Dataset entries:
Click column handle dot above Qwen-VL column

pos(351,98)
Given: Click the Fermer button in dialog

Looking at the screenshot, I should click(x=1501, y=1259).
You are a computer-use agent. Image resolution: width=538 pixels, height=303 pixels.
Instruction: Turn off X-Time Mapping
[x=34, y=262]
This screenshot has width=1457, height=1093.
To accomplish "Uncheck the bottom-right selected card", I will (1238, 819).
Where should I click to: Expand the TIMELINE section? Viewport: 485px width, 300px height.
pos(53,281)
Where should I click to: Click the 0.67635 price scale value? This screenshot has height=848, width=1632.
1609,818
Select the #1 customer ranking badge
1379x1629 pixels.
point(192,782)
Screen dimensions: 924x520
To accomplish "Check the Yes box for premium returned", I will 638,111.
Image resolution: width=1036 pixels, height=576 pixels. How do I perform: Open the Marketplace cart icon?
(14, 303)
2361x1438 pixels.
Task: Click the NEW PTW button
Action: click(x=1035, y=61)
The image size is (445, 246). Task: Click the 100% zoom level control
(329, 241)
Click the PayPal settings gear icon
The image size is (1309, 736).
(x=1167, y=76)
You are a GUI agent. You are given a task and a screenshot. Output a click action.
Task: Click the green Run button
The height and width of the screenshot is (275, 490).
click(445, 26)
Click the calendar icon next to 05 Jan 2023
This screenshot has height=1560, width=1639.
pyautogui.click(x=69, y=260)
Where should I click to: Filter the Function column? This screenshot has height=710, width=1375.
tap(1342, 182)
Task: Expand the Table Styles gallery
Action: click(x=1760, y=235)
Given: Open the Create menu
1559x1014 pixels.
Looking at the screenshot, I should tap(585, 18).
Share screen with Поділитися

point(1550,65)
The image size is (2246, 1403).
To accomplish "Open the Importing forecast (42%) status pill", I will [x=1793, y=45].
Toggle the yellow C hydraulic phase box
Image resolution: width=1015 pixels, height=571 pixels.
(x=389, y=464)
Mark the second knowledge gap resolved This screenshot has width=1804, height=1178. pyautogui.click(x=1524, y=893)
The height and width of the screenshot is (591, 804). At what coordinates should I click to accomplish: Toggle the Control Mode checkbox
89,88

### Try it
Repeat back the data above, exact to the last character.

### Written answer
Click column handle dot above Qwen-VL column

pos(351,98)
Given: Click the Fermer button in dialog

Looking at the screenshot, I should click(x=1501, y=1259).
You are a computer-use agent. Image resolution: width=538 pixels, height=303 pixels.
Instruction: Turn off X-Time Mapping
[x=34, y=262]
This screenshot has width=1457, height=1093.
To accomplish "Uncheck the bottom-right selected card", I will (1238, 819).
Where should I click to: Expand the TIMELINE section? Viewport: 485px width, 300px height.
pos(53,281)
Where should I click to: Click the 0.67635 price scale value? This screenshot has height=848, width=1632.
1609,818
Select the #1 customer ranking badge
1379x1629 pixels.
point(192,782)
Screen dimensions: 924x520
To accomplish "Check the Yes box for premium returned", I will 638,111.
Image resolution: width=1036 pixels, height=576 pixels. How do I perform: Open the Marketplace cart icon?
(14, 303)
2361x1438 pixels.
Task: Click the NEW PTW button
Action: click(x=1035, y=61)
The image size is (445, 246). Task: Click the 100% zoom level control
(329, 241)
Click the PayPal settings gear icon
The image size is (1309, 736).
(x=1167, y=76)
You are a GUI agent. You are given a task and a screenshot. Output a click action.
Task: Click the green Run button
The height and width of the screenshot is (275, 490).
click(445, 26)
Click the calendar icon next to 05 Jan 2023
This screenshot has height=1560, width=1639.
pyautogui.click(x=69, y=260)
Where should I click to: Filter the Function column? This screenshot has height=710, width=1375.
tap(1342, 182)
Task: Expand the Table Styles gallery
Action: click(x=1760, y=235)
Given: Open the Create menu
1559x1014 pixels.
Looking at the screenshot, I should tap(585, 18).
Share screen with Поділитися

point(1550,65)
The image size is (2246, 1403).
To accomplish "Open the Importing forecast (42%) status pill", I will [x=1793, y=45].
Toggle the yellow C hydraulic phase box
Image resolution: width=1015 pixels, height=571 pixels.
(x=389, y=464)
Mark the second knowledge gap resolved This screenshot has width=1804, height=1178. pyautogui.click(x=1524, y=893)
The height and width of the screenshot is (591, 804). At what coordinates should I click to accomplish: Toggle the Control Mode checkbox
89,88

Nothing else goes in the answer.